Directions for this task: Work through the records below and copy every line that includes "computer".

━━ Excerpted records ━━

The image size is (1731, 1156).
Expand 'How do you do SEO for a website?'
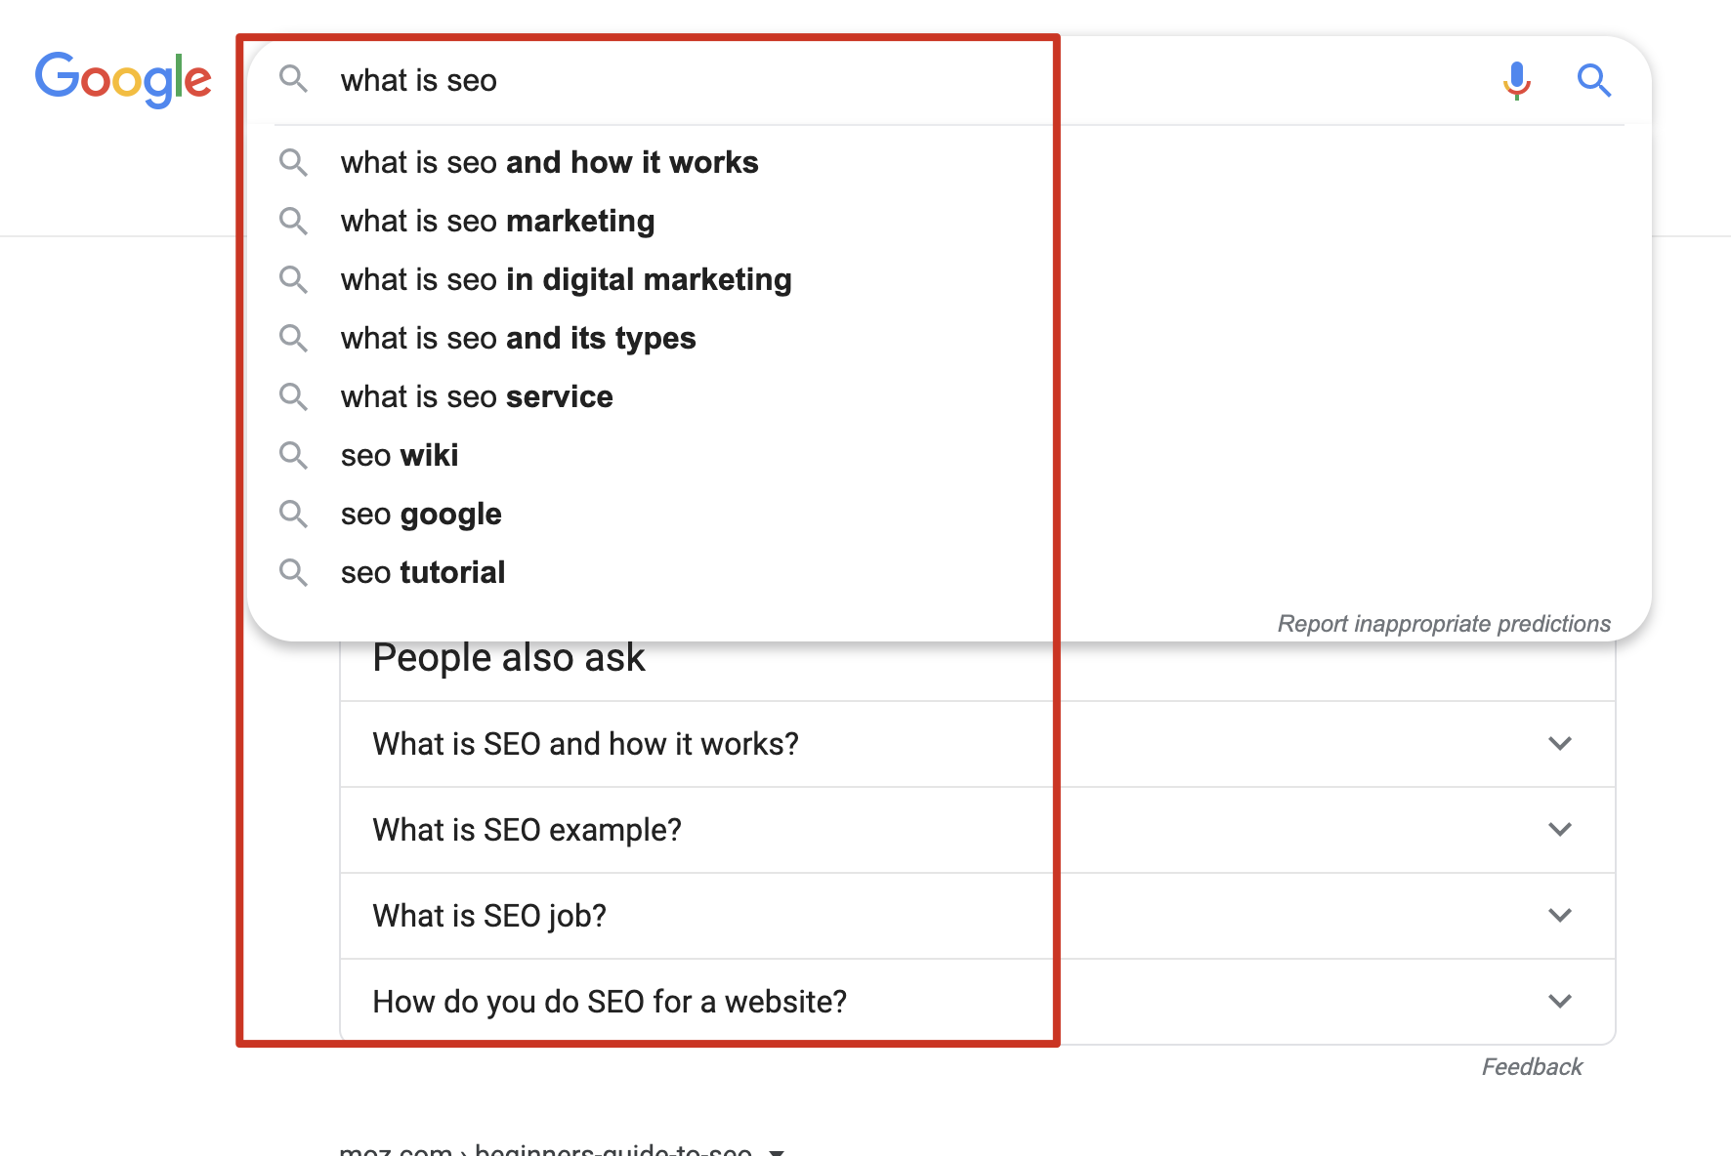(x=1560, y=1002)
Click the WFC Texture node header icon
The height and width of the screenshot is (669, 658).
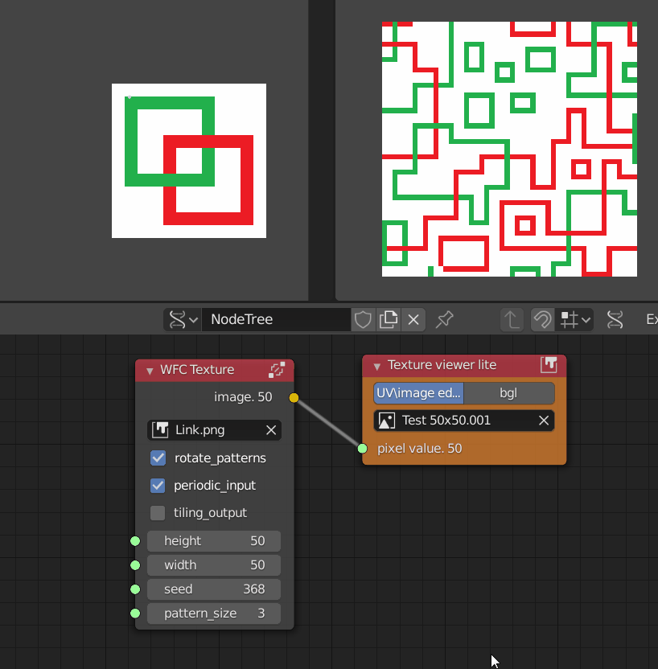(278, 370)
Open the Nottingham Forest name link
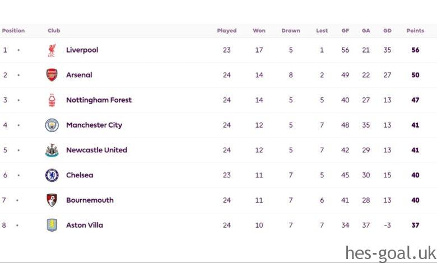The image size is (437, 263). pyautogui.click(x=99, y=100)
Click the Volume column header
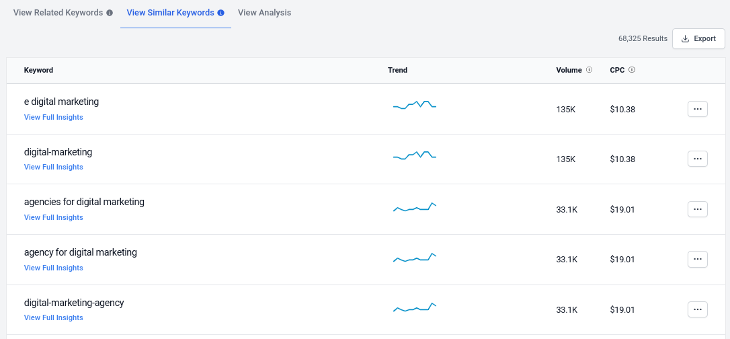730x339 pixels. 569,71
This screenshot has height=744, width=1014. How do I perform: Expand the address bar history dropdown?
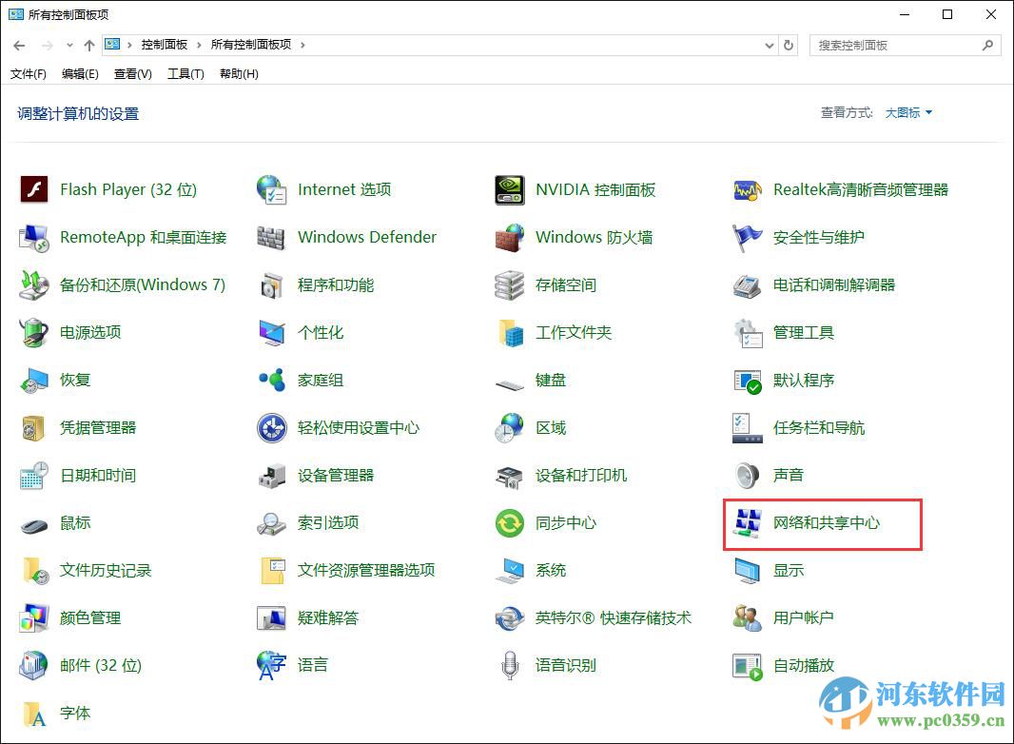click(769, 45)
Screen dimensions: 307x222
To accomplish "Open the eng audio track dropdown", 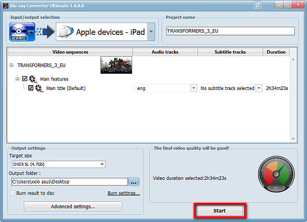I will pyautogui.click(x=194, y=88).
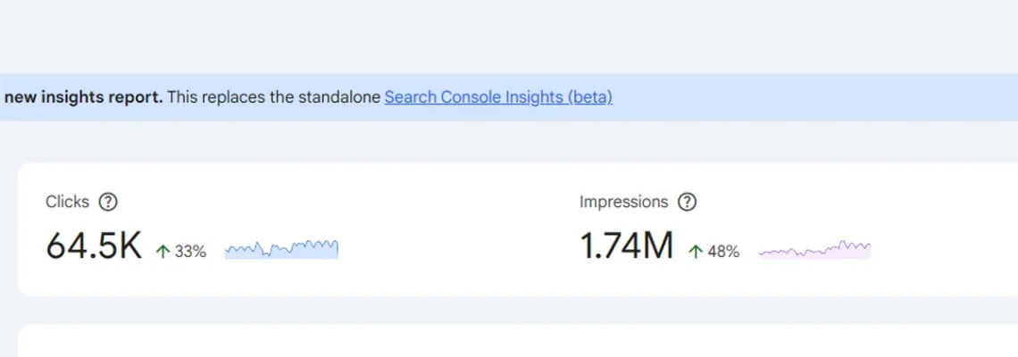Click the 1.74M impressions value

(x=626, y=247)
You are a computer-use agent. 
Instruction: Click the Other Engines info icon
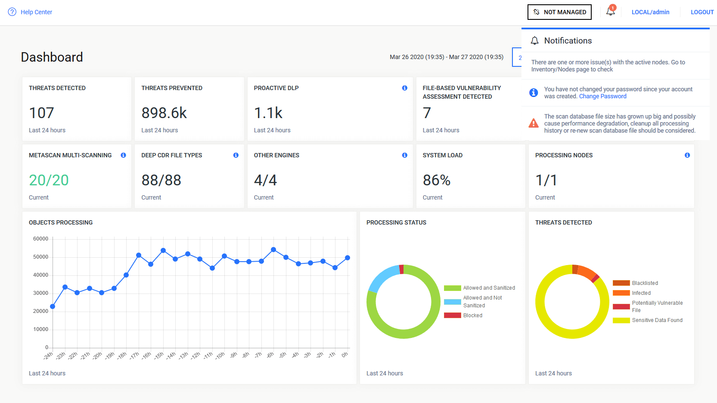[404, 155]
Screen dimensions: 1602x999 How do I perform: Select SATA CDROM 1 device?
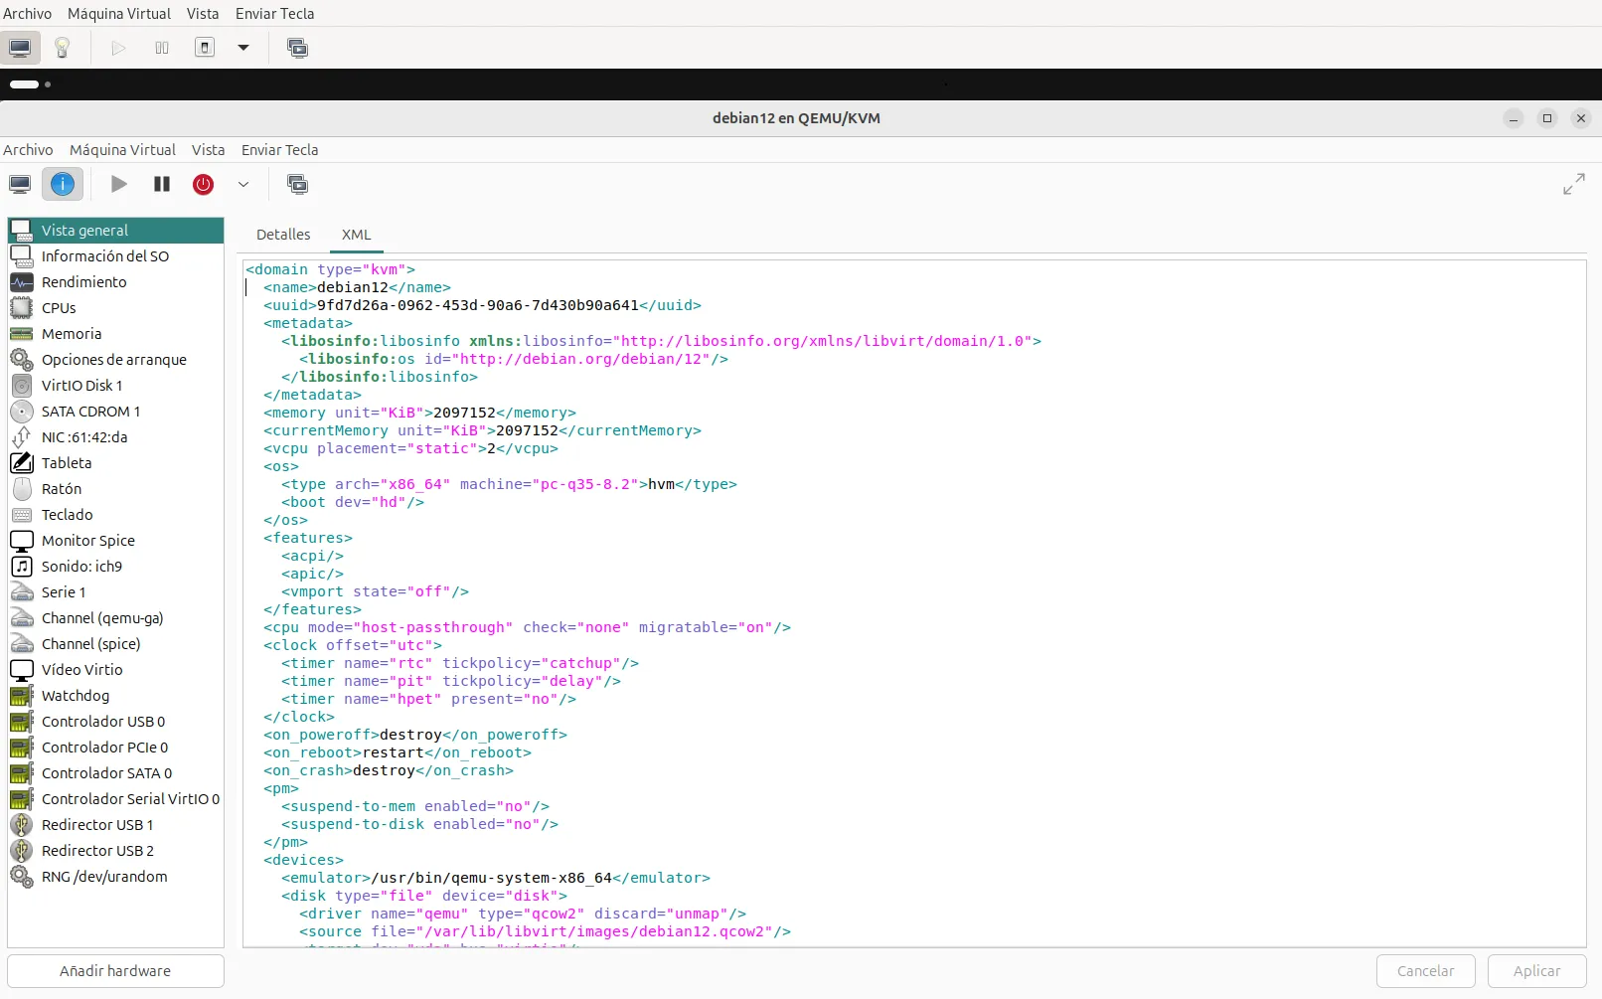[90, 412]
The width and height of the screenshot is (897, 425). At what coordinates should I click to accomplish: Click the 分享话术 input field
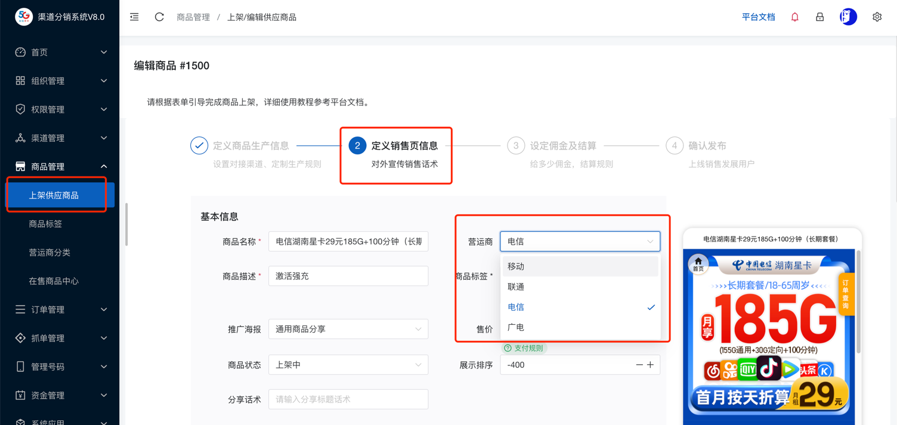click(x=348, y=399)
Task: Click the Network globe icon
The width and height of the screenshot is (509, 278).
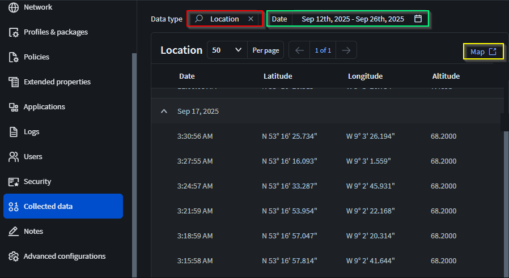Action: point(14,7)
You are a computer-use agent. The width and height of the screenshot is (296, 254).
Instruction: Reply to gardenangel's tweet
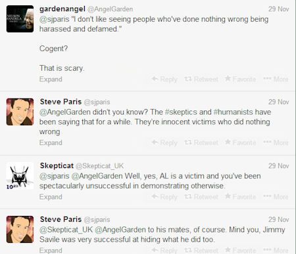(164, 79)
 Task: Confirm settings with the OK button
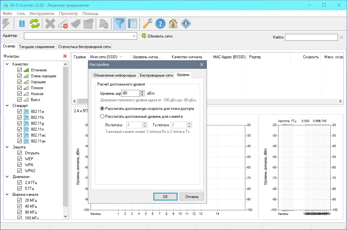[165, 196]
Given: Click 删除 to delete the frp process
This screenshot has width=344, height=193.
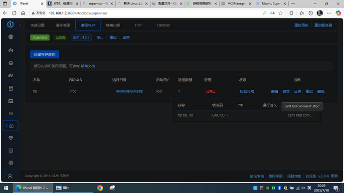Looking at the screenshot, I should pyautogui.click(x=321, y=91).
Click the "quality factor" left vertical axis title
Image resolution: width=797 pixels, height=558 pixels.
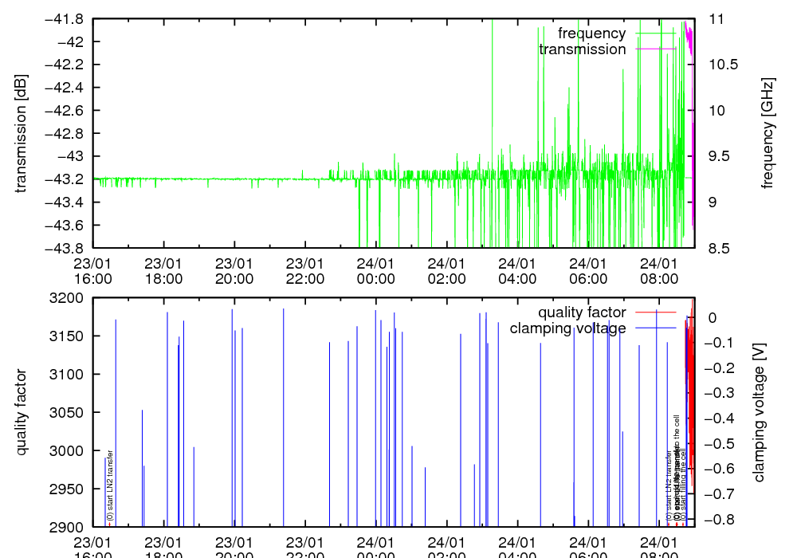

━━━

Answer to this exercise:
You are a computer-use agent. 
You are a computer-use agent. The width and height of the screenshot is (296, 254).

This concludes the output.